The court struck down the government’s decree, issued in October 2019, to increase premiums charged by BPJS Kesehatan by at least 65%, according to a report by Reuters that cited Indonesian-language news portal

State-owned BPJS Kesehatan, which provides universal health cover, has been in financial trouble for several years, citing more payouts than premiums collected. It announced a US$2.3 billion cash deficit last year, which is expected to balloon by 140% by 2024. The deficit has caused delays in payment to various medical service providers.

Jakarta’s solution was to increase the premiums charged, but the Supreme Court declared it illegal, as it violated the 2009 Health Law. According to the report, a group of patients suffering from kidney failure petitioned the court to review the decree that increased premiums.

Finance Minister Sri Mulyani Indrawati said that BPJS Kesehatan’s finances will be impacted by the ruling.
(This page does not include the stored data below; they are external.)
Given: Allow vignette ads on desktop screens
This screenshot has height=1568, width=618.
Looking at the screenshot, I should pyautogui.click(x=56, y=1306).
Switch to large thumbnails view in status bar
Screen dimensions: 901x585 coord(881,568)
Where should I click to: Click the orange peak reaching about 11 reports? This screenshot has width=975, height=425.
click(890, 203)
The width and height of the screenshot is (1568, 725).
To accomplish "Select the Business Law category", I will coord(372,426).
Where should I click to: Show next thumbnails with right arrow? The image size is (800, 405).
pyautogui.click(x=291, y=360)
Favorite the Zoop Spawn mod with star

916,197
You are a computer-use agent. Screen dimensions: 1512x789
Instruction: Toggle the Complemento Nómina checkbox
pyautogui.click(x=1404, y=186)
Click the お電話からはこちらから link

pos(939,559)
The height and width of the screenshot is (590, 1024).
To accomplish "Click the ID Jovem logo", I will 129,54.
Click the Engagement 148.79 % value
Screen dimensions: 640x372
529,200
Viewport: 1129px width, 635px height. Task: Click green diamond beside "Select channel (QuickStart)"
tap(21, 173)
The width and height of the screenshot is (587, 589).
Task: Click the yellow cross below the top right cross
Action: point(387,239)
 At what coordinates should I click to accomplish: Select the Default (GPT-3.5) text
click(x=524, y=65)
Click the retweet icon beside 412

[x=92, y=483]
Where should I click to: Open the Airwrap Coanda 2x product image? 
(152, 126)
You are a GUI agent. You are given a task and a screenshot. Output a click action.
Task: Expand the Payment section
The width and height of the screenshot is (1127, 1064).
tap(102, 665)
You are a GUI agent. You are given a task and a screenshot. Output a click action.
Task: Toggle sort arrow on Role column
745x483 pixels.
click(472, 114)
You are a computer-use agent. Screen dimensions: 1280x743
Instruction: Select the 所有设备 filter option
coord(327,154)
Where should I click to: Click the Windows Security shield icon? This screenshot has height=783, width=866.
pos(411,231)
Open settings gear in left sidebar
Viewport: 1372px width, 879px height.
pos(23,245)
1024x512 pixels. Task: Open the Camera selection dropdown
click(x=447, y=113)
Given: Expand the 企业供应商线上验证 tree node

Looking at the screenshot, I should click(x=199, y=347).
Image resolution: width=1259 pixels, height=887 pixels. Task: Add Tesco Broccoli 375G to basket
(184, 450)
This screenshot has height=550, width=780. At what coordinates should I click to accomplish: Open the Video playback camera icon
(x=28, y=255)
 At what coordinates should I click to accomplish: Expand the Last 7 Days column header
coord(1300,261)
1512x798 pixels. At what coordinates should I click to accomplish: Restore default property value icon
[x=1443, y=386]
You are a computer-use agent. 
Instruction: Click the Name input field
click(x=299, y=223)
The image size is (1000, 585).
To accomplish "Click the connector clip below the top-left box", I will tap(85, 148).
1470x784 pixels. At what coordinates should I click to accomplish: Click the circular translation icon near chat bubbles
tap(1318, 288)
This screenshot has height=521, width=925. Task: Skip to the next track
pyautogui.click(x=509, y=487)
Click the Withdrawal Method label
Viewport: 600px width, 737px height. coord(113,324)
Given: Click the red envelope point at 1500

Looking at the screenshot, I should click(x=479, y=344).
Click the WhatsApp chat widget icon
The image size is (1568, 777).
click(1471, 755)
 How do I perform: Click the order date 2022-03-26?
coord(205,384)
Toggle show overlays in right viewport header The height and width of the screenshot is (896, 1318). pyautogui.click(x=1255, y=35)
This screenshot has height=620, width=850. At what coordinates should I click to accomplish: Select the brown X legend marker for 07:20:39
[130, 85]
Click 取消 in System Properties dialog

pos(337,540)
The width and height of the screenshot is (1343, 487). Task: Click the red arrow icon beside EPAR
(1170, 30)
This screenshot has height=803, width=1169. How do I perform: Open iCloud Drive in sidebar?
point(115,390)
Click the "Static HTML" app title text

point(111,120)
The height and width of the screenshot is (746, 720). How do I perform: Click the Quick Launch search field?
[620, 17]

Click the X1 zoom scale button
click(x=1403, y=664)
“We will see how to make BPJS Kesehatan more sustainable,” Indrawati was quoted as saying in the report. “It gives healthcare services for the wider public, but financially it’s at a loss.”

Following the ruling, it is not yet clear if BPJS Kesehatan will be ordered to refund the extra premiums it charged, the report said. Around 96 million low-income individuals have their premiums subsidised by the government.